Ono Grindz 808
Plate Lunch

Loco Moco

Rice, hamburger patty, brown gravy, fried egg. Break da yolk and mix 'um.

Loco Moco
Prep15 min
Cook25 min
Total40 min
Serves4

Born in Hilo in the late 1940s, the loco moco was built for hungry teenagers with pocket change: a bowl of rice, a hamburger patty, and gravy over everything. The fried egg came later and now it's law. This is the diner version — a juicy, shoyu-seasoned patty and a glossy gravy that soaks into the rice.

The secret is deglazing the patty pan so the gravy tastes like the beef, not like a packet.
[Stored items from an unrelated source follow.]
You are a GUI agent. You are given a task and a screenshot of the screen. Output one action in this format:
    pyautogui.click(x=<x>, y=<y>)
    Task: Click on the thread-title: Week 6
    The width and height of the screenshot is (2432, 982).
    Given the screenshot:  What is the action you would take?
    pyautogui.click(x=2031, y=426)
Runny yolk is non-negotiable in most households; break it over everything before your first bite.

How fo’ make ’um

  1. Mix ground beef, shoyu, Worcestershire, grated onion, garlic powder, and pepper. Handle it gently — overworking makes tough patties. Form 4 patties slightly wider than your palm; press a dimple in the center of each.
  2. Heat a large skillet over medium-high. Cook patties about 4 minutes per side until browned with a good crust. Move to a plate and tent with foil. Do not wash the pan.
  3. Lower heat to medium. Add butter to the same pan, scraping up the browned bits. Whisk in flour and cook 1–2 minutes until it smells nutty.
  4. Slowly whisk in beef broth. Add shoyu and Worcestershire and simmer 3–4 minutes, whisking, until the gravy coats a spoon. Season with pepper.
  5. Fry the eggs sunny-side up in a separate pan — set whites, runny yolks.
  6. Build each plate: two scoops rice, patty on top, ladle gravy generously over everything, crown with the fried egg and green onion. Serve right away.

Local tips

  • Add sliced mushrooms or onions to the gravy for the 'deluxe' version.
  • Day-old rice works fine — just steam it back to life.
  • Some families do the patty teriyaki-style. Nobody is wrong.